Singular Learning Theory
2024-10-29 — 2025-09-01
Wherein algebraic geometry is applied to characterise singularities in the loss surfaces of overparameterized neural networks, and the local learning coefficient is introduced as an effective dimension.
Placeholder.
As far as I can tell, a first-order approximation to (the bits I vaguely understand of) Singular Learning Theory is something like:
Classical Bayesian statistics has a good theory of well-posed models with a small number of interpretable parameters. Singular Learning Theory is a theory of ill-posed models with a large number of uninterpretable parameters, which provides us with a model of Bayesian statistics by using results from algebraic geometry about singularities in the loss surface.
Why might we care about this? For the moment I am taking it on faith. Since attending ILIAD2 I am relatively more optimistic about the potential for this program of research to go somewhere.
Jesse Hoogland, Neural networks generalize because of this one weird trick:
Statistical learning theory is lying to you: “overparametrized” models actually aren’t overparametrized, and generalisation is not just a question of broad basins.
1 Local Learning Coefficient
Resources recommended to me by Rohan Hitchcock:
- The upshot is Jesse Hoogland and Stan van Wingerden argue that we should care about model complexity, and the local learning coefficient (Lau et al. 2024) is arguably the correct measure.
- The RLCT Measures the Effective Dimension of Neural Networks
I probably have some alpha in estimating this value.
2 Use in developmental interpretability
I don’t understand this step of the argument, but see Developmental Interpretability by Jesse Hoogland and Stan van Wingerden, and maybe read Lehalleur et al. (2025).
3 Fractal loss landscapes
Notionally there might be a connection to fractal loss landscapes. See Fractal dimension of loss landscapes and self similar behaviour in neural networks.
4 Questions I would like to know how to answer
- Can we use LLC as an optimal design objective, crafting desired optima directly in loss space by altering loss functions and/or architectures dynamically?
- Can we filter to estimate the LLC online?

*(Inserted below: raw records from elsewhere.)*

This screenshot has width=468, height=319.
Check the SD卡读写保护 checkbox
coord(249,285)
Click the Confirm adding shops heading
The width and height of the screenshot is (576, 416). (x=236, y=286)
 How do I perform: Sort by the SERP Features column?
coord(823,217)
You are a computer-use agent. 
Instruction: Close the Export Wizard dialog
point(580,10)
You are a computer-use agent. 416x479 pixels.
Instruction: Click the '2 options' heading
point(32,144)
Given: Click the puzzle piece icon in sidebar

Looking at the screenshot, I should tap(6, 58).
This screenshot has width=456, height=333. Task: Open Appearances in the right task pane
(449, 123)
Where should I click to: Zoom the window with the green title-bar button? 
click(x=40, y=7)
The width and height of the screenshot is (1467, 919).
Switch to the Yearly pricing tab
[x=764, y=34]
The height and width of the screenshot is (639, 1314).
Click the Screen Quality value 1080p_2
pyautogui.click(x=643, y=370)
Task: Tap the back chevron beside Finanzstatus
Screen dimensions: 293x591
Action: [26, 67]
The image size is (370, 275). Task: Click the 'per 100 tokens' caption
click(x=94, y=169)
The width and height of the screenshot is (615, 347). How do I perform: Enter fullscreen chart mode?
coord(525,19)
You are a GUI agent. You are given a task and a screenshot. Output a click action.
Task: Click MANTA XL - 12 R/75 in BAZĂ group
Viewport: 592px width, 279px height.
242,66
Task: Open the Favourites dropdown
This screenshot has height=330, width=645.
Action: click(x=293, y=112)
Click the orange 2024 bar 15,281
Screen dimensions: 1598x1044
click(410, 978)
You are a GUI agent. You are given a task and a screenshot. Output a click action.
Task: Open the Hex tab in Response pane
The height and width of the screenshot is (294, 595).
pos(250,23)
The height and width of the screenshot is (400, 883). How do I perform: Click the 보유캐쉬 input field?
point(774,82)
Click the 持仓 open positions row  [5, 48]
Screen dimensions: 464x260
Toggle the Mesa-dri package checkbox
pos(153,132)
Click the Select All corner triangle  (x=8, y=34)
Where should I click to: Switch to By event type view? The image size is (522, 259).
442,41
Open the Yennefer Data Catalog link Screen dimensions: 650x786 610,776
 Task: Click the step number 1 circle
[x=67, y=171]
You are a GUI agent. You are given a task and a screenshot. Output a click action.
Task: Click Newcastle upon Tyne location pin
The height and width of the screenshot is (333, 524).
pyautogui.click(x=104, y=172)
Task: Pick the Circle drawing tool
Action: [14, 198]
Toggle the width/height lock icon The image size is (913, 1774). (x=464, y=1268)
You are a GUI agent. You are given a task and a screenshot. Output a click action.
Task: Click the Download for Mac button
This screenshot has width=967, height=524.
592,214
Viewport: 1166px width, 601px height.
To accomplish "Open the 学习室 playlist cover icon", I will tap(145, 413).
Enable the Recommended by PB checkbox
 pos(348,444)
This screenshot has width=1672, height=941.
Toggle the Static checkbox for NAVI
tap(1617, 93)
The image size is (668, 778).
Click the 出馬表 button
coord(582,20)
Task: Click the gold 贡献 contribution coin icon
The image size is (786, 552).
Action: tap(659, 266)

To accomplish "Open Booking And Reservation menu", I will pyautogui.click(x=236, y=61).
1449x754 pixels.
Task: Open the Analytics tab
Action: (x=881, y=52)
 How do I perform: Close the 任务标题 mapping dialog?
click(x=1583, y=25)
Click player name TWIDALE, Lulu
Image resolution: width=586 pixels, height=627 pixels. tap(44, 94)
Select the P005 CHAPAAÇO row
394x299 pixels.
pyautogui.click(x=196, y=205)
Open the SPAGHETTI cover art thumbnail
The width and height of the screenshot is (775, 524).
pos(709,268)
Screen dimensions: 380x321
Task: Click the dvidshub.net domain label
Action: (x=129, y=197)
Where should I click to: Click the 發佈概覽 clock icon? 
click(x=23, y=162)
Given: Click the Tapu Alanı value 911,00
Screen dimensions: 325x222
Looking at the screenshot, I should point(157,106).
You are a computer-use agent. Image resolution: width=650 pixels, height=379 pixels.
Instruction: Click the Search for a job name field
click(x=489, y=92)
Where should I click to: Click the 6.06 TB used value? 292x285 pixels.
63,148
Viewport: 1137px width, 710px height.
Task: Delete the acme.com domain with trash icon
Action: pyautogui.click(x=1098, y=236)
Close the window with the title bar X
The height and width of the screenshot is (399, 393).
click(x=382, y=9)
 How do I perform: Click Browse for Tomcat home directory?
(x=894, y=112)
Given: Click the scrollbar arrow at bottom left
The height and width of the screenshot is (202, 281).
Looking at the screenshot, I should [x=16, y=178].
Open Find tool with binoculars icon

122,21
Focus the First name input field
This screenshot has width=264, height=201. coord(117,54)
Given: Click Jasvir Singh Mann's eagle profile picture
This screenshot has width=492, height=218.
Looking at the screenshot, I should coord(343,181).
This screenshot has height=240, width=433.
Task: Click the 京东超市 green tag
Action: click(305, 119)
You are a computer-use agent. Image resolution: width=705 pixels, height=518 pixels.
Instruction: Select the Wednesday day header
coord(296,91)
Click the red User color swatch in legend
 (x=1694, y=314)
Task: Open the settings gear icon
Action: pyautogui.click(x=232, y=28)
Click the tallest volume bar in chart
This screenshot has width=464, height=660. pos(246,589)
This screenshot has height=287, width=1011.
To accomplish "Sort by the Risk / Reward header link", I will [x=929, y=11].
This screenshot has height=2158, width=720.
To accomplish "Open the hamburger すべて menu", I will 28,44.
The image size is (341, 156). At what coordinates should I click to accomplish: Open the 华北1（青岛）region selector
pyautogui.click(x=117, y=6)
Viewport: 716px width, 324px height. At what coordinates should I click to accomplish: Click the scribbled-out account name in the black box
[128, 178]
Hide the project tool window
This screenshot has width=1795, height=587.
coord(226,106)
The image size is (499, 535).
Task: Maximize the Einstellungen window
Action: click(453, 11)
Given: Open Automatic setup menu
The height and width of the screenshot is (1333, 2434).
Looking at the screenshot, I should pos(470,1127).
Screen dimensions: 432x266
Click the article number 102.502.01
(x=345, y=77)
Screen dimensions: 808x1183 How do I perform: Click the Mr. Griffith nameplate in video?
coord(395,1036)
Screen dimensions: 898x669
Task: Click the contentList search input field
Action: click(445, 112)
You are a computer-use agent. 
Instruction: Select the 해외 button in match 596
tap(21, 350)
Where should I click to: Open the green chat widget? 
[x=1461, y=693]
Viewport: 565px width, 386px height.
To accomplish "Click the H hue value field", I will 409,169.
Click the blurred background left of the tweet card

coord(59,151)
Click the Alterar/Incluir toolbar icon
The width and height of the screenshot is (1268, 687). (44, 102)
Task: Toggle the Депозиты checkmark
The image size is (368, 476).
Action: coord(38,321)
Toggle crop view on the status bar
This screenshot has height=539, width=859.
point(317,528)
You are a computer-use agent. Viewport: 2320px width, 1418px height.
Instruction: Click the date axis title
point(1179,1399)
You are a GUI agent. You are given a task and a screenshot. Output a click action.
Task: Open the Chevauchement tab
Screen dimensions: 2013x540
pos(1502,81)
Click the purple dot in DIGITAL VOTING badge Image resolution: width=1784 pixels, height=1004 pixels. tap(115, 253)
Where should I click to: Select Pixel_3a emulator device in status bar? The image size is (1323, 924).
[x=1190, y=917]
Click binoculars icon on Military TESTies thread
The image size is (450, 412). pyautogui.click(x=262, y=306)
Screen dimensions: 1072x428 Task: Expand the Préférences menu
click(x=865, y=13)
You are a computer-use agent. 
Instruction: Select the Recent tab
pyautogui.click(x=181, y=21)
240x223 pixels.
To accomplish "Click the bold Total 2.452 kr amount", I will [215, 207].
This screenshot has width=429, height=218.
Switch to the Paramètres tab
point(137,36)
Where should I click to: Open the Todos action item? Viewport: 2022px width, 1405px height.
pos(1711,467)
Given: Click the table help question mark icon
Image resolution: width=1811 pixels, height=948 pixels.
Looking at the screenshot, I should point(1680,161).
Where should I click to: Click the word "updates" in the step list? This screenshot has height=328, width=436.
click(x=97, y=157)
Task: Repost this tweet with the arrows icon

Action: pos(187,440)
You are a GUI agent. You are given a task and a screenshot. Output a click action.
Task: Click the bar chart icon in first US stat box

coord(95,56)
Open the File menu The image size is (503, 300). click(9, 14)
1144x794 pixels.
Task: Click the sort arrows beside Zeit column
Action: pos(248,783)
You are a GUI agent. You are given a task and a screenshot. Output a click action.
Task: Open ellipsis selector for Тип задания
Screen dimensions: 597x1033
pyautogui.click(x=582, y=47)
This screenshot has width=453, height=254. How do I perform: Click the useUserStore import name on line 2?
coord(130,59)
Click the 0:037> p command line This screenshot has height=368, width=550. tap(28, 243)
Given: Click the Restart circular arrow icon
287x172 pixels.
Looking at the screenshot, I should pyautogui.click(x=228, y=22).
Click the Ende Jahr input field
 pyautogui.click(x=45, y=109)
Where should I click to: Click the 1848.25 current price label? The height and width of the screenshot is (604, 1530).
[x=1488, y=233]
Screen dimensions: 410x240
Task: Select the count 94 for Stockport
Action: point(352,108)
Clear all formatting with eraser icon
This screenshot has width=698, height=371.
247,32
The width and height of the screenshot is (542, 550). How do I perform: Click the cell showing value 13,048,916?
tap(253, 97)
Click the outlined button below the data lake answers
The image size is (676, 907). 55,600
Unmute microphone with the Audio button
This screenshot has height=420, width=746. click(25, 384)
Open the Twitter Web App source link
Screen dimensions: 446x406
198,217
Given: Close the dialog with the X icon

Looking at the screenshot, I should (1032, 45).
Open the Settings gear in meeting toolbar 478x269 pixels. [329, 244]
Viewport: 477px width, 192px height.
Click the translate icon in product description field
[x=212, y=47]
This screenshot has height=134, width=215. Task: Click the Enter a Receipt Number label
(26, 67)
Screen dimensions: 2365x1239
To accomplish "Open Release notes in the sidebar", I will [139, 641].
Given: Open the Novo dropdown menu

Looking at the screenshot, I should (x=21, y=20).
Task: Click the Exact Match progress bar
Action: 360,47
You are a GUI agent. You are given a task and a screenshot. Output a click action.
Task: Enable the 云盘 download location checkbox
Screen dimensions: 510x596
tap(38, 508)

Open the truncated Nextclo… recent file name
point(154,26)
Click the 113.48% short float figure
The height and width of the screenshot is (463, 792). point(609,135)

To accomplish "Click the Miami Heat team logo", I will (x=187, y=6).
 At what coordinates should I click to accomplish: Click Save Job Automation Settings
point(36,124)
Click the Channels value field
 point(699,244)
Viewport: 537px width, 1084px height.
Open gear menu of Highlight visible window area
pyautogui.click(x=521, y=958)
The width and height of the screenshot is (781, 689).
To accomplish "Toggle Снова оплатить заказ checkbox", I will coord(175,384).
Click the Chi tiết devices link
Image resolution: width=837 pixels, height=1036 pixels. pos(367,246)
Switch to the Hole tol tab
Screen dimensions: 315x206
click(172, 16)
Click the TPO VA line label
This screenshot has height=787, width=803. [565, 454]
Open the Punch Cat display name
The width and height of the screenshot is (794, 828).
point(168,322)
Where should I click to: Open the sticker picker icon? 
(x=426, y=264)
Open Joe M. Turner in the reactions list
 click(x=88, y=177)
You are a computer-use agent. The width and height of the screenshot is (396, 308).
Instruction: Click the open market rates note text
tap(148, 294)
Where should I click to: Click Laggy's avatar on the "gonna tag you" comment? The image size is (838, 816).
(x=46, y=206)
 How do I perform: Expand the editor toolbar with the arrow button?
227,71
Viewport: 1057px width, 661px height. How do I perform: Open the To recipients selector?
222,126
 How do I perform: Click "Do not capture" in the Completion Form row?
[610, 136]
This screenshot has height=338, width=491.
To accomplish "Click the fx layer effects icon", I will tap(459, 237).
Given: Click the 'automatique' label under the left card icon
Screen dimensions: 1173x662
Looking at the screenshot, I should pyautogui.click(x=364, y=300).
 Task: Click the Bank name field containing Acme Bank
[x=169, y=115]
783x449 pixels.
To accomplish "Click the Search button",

It looks a lot like sparse Kalman filtering — just sayin’.
- The Bayesian formalism. How does the notional “Bayesian” update work in practical neural networks that are not trained by posterior updates? Does it matter? What happens when our training process really pushes the analogy, e.g. when we have synthetic data generation in a neural distillation?
- How biased is LLC estimation for nontrivial networks? I ran some sims and made the LLS estimates of SGHMC and SGLD diverge substantially. Is that worrisome? [TODO clarify]
- How would belief propagation work in a Bayesian setting? What even is the natural space of priors generating local landscape geometries?
5 Incoming
From SLT to AIT: NN generalisation out-of-distribution — LessWrong
This post derives an upper bound on the prediction error of Bayesian learning on neural networks. Unlike the bound from vanilla Singular Learning Theory (SLT), this bound also holds for out-of-distribution generalization, not just for in-distribution generalization. Along the way, it shows some connections between SLT and Algorithmic Information Theory (AIT).
The Developmental Interpretability site is mostly about SLT, and it runs a thriving Discord server on the topic.
Alexander Gietelink Oldenziel — Singular Learning Theory
metauni’s Singular Learning Theory seminar
-
Timaeus is an AI safety research organisation working on applications of Singular Learning Theory (SLT) to alignment.